— begin —

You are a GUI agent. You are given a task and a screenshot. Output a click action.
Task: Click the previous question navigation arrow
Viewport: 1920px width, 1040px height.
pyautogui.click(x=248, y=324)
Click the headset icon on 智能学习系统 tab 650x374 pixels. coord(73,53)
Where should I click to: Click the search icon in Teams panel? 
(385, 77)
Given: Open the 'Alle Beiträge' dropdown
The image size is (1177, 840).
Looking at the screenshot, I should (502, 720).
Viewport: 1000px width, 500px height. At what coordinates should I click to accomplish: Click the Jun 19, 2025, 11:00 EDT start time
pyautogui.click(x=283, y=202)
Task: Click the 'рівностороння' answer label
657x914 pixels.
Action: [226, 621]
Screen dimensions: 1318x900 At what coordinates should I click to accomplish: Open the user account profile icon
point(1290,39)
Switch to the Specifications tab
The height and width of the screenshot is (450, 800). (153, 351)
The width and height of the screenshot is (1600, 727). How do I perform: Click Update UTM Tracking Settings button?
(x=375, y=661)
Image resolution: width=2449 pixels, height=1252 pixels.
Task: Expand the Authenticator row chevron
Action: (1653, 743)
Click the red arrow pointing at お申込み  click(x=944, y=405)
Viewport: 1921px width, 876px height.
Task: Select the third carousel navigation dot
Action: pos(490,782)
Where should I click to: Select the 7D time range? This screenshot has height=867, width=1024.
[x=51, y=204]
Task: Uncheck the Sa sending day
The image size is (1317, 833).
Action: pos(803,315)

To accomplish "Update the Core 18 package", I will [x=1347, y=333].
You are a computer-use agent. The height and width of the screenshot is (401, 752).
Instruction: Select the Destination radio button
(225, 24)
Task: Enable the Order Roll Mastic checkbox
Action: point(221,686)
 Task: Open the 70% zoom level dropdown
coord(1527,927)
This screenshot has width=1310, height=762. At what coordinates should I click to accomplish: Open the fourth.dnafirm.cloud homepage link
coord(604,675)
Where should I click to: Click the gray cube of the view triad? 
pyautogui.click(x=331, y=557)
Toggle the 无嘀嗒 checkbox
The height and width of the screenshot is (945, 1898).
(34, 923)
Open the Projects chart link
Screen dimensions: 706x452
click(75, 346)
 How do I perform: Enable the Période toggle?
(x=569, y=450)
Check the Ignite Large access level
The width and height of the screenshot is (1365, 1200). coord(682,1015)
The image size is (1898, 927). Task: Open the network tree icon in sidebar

— end —

§ Problem statement
Reproduce every item above verbatim, line for line.

§ Written answer
You are a GUI agent. You are given a task and a screenshot. Output a click action.
Task: Click the previous question navigation arrow
Viewport: 1920px width, 1040px height.
pyautogui.click(x=248, y=324)
Click the headset icon on 智能学习系统 tab 650x374 pixels. coord(73,53)
Where should I click to: Click the search icon in Teams panel? 
(385, 77)
Given: Open the 'Alle Beiträge' dropdown
The image size is (1177, 840).
Looking at the screenshot, I should (502, 720).
Viewport: 1000px width, 500px height. At what coordinates should I click to accomplish: Click the Jun 19, 2025, 11:00 EDT start time
pyautogui.click(x=283, y=202)
Task: Click the 'рівностороння' answer label
657x914 pixels.
Action: [226, 621]
Screen dimensions: 1318x900 At what coordinates should I click to accomplish: Open the user account profile icon
point(1290,39)
Switch to the Specifications tab
The height and width of the screenshot is (450, 800). (153, 351)
The width and height of the screenshot is (1600, 727). How do I perform: Click Update UTM Tracking Settings button?
(x=375, y=661)
Image resolution: width=2449 pixels, height=1252 pixels.
Task: Expand the Authenticator row chevron
Action: (1653, 743)
Click the red arrow pointing at お申込み  click(x=944, y=405)
Viewport: 1921px width, 876px height.
Task: Select the third carousel navigation dot
Action: pos(490,782)
Where should I click to: Select the 7D time range? This screenshot has height=867, width=1024.
[x=51, y=204]
Task: Uncheck the Sa sending day
The image size is (1317, 833).
Action: pos(803,315)

To accomplish "Update the Core 18 package", I will [x=1347, y=333].
You are a computer-use agent. The height and width of the screenshot is (401, 752).
Instruction: Select the Destination radio button
(225, 24)
Task: Enable the Order Roll Mastic checkbox
Action: point(221,686)
 Task: Open the 70% zoom level dropdown
coord(1527,927)
This screenshot has width=1310, height=762. At what coordinates should I click to accomplish: Open the fourth.dnafirm.cloud homepage link
coord(604,675)
Where should I click to: Click the gray cube of the view triad? 
pyautogui.click(x=331, y=557)
Toggle the 无嘀嗒 checkbox
The height and width of the screenshot is (945, 1898).
(34, 923)
Open the Projects chart link
Screen dimensions: 706x452
click(75, 346)
 How do I perform: Enable the Période toggle?
(x=569, y=450)
Check the Ignite Large access level
The width and height of the screenshot is (1365, 1200). coord(682,1015)
The image size is (1898, 927). Task: Open the network tree icon in sidebar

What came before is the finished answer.